Aid deliveries restored to refugees
Sudanese authorities have restored aid deliveries to a camp for 90,000 displaced people in Darfur, UN officials said, three days after soldiers reportedly closed the camp following a mob killing of an alleged pro-government militiaman.
More than 400 Sudanese fled Darfur to Chad during the weekend, the UN High Commissioner for Refugees’ spokesman for east Chad said.
Eduardo Cue said: “What the refugees are telling us (is that) some had crossed back to Darfur and then have come back again because they have basically lost hope in the peace process.”
The top UN envoy to Sudan, Jan Pronk, told government officials that he was concerned about the fact that “the Janjaweed militia was still active and continued to be a threat”, a spokeswoman for the UN Mission in Sudan said.

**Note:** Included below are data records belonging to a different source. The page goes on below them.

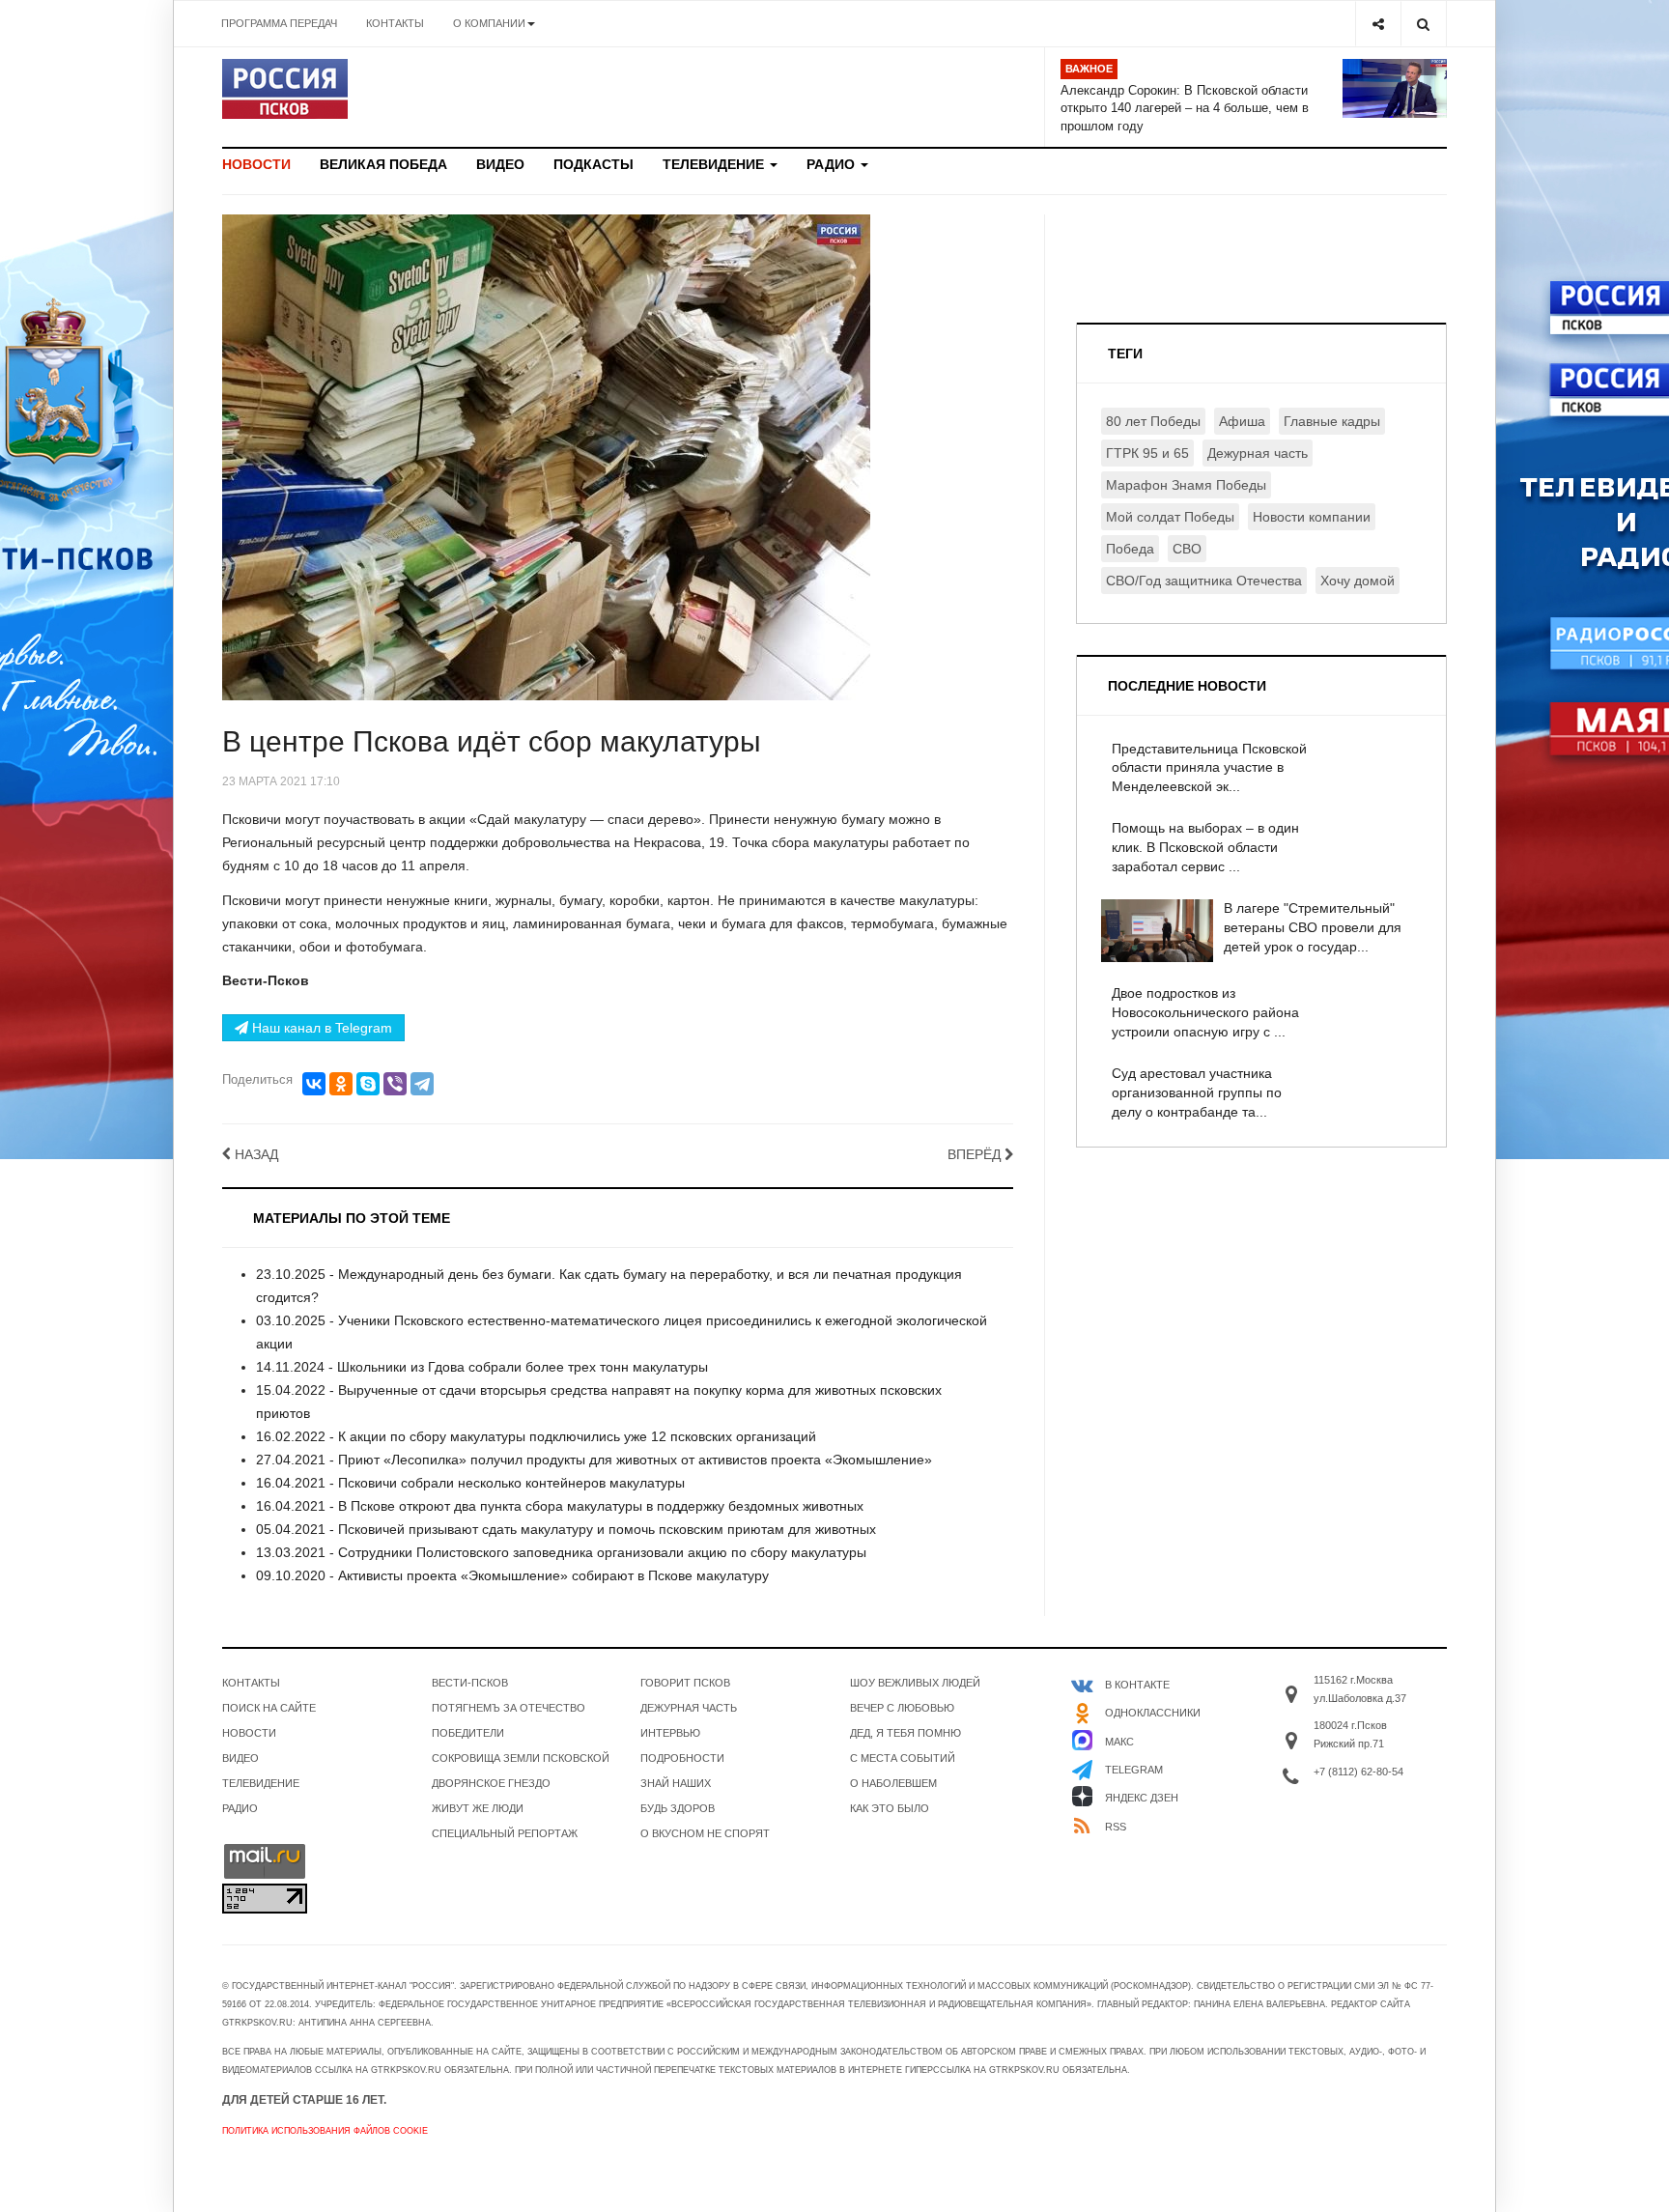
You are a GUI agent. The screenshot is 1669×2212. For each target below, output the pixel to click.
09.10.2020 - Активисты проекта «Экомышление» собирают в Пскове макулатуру (512, 1575)
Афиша (1242, 421)
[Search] (1423, 23)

The pro-government Arab militia has been accused of waging a brutal campaign to drive African Sudanese out of Darfur province. More than a million people have been forced to flee their homes since African rebels rose against the government in February 2003.
The government denies backing the Janjaweed.
Pronk met Foreign Minister Mustafa Osman Ismail for a meeting of the joint UN-Sudan committee that is supposed to oversee implementation of an agreed plan to restore peace to Darfur in 30 days.